I have a full-text index with an empty stoplist.
The table contains a row with the value 'A. Beta'. If I search for 'A. Beta' or 'A. beta' (using full-text search) the row shows up correctly. But if I search for 'a. Beta' or 'a. beta' the row does not show up.

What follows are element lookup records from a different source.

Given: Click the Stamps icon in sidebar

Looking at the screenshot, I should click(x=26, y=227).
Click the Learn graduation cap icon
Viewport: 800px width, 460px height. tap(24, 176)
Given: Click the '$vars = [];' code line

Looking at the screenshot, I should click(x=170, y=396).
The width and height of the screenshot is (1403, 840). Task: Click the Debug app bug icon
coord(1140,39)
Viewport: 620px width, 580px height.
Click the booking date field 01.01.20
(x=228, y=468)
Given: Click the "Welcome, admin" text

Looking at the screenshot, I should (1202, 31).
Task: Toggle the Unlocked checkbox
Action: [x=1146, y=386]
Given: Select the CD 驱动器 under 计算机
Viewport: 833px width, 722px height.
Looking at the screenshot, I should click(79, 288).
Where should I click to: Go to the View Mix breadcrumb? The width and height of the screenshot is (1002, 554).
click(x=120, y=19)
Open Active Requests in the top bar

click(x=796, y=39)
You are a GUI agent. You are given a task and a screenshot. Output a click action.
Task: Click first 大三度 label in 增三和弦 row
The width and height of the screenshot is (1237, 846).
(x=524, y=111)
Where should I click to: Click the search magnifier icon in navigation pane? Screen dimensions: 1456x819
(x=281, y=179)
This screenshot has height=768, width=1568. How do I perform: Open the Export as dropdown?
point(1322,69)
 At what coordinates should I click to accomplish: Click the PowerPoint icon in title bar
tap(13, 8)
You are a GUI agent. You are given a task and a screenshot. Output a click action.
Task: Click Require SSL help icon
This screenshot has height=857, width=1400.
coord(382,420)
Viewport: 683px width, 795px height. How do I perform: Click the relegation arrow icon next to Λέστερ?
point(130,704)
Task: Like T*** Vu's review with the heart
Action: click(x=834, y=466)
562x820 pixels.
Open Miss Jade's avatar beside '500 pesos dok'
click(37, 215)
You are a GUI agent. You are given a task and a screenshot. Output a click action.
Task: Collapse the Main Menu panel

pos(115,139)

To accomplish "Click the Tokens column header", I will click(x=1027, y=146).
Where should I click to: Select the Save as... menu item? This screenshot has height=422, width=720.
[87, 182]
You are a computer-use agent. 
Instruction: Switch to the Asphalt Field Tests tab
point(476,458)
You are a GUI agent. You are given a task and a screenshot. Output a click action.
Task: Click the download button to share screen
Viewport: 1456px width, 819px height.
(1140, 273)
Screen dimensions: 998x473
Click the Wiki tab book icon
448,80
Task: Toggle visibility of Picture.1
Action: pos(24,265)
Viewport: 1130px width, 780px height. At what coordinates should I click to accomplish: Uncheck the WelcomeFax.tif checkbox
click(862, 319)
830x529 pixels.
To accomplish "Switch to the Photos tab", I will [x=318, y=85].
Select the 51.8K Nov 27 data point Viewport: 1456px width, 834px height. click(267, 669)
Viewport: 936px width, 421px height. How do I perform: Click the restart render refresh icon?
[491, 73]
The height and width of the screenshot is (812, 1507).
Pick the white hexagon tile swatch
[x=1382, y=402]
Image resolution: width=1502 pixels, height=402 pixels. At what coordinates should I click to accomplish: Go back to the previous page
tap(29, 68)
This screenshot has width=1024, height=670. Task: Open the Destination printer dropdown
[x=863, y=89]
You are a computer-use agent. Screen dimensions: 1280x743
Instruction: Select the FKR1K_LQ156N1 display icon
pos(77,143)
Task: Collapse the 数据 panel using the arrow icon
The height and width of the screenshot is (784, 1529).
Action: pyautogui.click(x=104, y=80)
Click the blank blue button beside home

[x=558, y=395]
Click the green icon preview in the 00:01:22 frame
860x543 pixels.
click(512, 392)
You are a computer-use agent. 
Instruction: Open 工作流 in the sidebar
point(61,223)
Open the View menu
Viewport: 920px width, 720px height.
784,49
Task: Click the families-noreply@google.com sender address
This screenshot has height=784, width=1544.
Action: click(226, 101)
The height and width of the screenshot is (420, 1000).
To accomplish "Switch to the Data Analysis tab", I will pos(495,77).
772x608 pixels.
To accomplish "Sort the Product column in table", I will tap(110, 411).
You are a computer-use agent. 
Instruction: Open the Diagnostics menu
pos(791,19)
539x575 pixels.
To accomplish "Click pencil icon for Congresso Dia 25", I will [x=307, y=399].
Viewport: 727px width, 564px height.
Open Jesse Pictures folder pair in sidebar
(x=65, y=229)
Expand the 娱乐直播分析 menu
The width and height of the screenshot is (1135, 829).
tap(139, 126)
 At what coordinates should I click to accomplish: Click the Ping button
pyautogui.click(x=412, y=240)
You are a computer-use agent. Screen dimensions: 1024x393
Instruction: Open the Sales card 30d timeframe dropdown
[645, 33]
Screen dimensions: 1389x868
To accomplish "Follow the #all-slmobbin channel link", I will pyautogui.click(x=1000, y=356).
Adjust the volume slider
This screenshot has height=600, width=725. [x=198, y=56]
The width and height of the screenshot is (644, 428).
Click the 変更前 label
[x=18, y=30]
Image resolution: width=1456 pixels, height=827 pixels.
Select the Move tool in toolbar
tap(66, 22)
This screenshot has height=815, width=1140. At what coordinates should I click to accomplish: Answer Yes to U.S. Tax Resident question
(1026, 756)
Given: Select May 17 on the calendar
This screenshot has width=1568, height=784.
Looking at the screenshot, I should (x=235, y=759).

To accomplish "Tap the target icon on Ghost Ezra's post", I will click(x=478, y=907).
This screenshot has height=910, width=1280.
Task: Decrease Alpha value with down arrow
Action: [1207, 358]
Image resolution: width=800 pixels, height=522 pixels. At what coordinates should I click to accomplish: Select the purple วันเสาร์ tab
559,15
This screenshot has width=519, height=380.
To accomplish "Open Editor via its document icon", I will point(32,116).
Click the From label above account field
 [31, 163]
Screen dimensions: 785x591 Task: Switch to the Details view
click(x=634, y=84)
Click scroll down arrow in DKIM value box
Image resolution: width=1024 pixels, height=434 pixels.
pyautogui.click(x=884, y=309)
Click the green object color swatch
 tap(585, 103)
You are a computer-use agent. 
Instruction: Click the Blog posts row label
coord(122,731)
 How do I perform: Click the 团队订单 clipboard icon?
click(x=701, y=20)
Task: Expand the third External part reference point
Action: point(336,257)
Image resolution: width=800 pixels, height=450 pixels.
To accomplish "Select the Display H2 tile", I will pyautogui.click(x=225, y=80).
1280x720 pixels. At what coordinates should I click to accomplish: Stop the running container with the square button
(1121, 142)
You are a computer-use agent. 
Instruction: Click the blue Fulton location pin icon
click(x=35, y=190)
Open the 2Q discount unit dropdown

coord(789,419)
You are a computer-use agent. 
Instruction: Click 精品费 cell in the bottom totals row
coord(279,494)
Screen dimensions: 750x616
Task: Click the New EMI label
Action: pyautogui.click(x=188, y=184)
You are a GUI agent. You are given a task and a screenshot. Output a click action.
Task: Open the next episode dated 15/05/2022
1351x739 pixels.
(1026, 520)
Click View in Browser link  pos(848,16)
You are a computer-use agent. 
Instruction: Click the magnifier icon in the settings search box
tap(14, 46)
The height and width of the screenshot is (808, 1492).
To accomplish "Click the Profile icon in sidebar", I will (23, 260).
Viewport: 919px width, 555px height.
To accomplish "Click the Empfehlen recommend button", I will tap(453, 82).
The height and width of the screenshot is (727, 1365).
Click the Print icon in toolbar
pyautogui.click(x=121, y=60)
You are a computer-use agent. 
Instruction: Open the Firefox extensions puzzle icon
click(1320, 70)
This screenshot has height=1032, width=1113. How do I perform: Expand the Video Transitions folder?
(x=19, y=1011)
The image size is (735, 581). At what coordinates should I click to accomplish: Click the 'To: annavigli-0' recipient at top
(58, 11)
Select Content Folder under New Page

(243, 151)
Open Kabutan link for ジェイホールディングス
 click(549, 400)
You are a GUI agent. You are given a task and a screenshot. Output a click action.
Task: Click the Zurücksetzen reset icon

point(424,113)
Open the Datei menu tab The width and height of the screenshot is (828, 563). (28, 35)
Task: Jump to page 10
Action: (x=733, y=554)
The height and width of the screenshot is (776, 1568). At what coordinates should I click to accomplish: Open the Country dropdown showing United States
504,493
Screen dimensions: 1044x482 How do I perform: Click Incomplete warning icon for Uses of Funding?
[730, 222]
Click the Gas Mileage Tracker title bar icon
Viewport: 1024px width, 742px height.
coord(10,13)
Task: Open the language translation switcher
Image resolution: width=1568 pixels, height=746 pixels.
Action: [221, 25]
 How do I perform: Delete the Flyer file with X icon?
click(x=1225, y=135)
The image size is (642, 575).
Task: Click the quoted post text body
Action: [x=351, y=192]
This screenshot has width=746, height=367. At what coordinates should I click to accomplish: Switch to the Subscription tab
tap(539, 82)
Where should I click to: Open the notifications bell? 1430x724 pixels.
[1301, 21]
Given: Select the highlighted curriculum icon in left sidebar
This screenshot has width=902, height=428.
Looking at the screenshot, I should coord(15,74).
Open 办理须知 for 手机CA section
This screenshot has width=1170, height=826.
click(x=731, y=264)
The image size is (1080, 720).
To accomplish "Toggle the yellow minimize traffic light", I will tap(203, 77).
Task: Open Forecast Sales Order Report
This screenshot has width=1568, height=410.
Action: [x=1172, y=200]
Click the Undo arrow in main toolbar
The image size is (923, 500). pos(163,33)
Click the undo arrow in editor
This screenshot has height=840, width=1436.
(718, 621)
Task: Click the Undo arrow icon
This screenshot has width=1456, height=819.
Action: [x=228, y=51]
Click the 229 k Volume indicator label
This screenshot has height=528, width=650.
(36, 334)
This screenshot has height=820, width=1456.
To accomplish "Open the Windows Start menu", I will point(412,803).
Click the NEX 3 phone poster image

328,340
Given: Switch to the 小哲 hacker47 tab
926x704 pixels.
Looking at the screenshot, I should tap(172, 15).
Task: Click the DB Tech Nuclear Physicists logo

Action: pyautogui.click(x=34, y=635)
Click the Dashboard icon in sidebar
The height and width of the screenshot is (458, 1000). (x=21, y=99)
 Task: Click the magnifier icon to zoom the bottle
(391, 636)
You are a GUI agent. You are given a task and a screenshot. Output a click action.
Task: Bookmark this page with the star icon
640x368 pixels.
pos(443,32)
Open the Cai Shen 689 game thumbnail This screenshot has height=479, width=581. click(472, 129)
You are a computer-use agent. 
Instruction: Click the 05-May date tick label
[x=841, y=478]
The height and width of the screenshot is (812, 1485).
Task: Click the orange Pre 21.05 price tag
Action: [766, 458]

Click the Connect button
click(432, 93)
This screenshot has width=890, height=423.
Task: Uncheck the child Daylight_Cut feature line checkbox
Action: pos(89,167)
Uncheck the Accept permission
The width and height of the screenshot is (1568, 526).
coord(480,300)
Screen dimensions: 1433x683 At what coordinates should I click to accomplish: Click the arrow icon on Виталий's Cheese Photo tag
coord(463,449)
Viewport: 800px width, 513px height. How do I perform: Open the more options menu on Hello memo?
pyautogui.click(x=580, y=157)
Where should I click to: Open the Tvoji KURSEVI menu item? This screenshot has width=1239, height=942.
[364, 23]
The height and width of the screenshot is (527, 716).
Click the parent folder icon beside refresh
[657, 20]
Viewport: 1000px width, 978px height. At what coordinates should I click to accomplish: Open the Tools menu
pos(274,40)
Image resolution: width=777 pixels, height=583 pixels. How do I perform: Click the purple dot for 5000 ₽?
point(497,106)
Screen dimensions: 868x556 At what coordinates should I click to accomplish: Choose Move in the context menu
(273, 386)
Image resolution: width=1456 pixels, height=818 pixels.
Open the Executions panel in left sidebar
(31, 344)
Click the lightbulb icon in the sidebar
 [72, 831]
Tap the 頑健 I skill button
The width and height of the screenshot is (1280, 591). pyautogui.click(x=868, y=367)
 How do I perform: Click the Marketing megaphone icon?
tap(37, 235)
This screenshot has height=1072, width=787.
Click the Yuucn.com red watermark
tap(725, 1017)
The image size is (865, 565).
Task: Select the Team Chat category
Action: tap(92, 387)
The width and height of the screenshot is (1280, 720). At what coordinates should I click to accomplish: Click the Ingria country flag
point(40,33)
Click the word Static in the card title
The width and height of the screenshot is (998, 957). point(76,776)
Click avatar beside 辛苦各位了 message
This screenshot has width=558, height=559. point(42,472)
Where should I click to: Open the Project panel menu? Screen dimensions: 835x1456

What is happening? Is there a good workaround to this? I could remove full stops from the search string before sending it to the database, but is there anything else I should remove?
Example:
CREATE TABLE mytable (
id BIGINT IDENTITY NOT NULL,
name VARCHAR(256) NOT NULL,
CONSTRAINT mytable_pk PRIMARY KEY (id)
);
CREATE FULLTEXT STOPLIST empty_stoplist;
CREATE FULLTEXT CATALOG mytable_catalog;
CREATE FULLTEXT INDEX ON mytable (
name Language 1033
)
KEY INDEX mytable_pk
ON mytable_catalog;
ALTER FULLTEXT INDEX ON mytable SET STOPLIST empty_stoplist;
ALTER FULLTEXT INDEX ON mytable START UPDATE POPULATION;
INSERT INTO mytable (name) VALUES ('A. Beta');
-- Wait until indexing is complete
SELECT * FROM mytable mt WHERE CONTAINS(mt.*, '"A. Beta"');
-- 1 result
SELECT * FROM mytable mt WHERE CONTAINS(mt.*, '"A. beta"');
-- 1 result
SELECT * FROM mytable mt WHERE CONTAINS(mt.*, '"a. Beta"');
-- 0 results
SELECT * FROM mytable mt WHERE CONTAINS(mt.*, '"a. beta"');
-- 0 results
Running the fts parser on 'A. Beta' and 'a. Beta' gives different results. This might be related:
-- Replace 7 with the id of 'empty_stoplist' or use NULL instead (same result).
select * from sys.dm_fts_parser('"A. Beta"', 1033, 7, 0)
-- keyword group_id phrase_id occurrence special_term display_term expansion_type source_term
-- 0x0061 1 0 1 Exact Match a 0 A. Beta
-- 0x0062006500740061 1 0 2 Exact Match beta 0 A. Beta
vs.
-- Replace 7 with the id of 'empty_stoplist' or use NULL instead (same result).
select * from sys.dm_fts_parser('"a. Beta"', 1033, 7, 0)
-- keyword group_id phrase_id occurrence special_term display_term expansion_type source_term
-- 0x0061 1 0 1 Exact Match a 0 a. Beta
-- 0xFF 1 0 9 End Of Sentence END OF FILE 0 a. Beta
-- 0x0062006500740061 1 0 10 Exact Match beta 0 a. Beta
The problem is actually not with case sensitivity but with the period in a. Beta
which the full text parser is interpreting as "end of sentence". In other words, the parser correctly interprets A.
(uppercase) as an abbreviation and ignores the period but it thinks a.
(lowercase) is the end of a sentence instead of an abbreviation since abbreviations are typically capitalized in English. The full text engine uses end-of-sentence markers as well as end-of-paragraph markers when counting word occurrences to avoid false positives when matching quoted phrases. (I don't know much else about how occurrence counting works other than this vague statement from How Search Query Results Are Ranked: In order to avoid false positives in phrase and proximity queries, end-of-sentence and end-of-paragraph introduce larger occurrence gaps.)
The easiest way to work around this problem is to remove periods from the search string. You will find that both of these searches will return the 1 result you are looking for.
SELECT * FROM mytable mt WHERE CONTAINS(mt.*, '"A Beta"');
SELECT * FROM mytable mt WHERE CONTAINS(mt.*, '"a Beta"');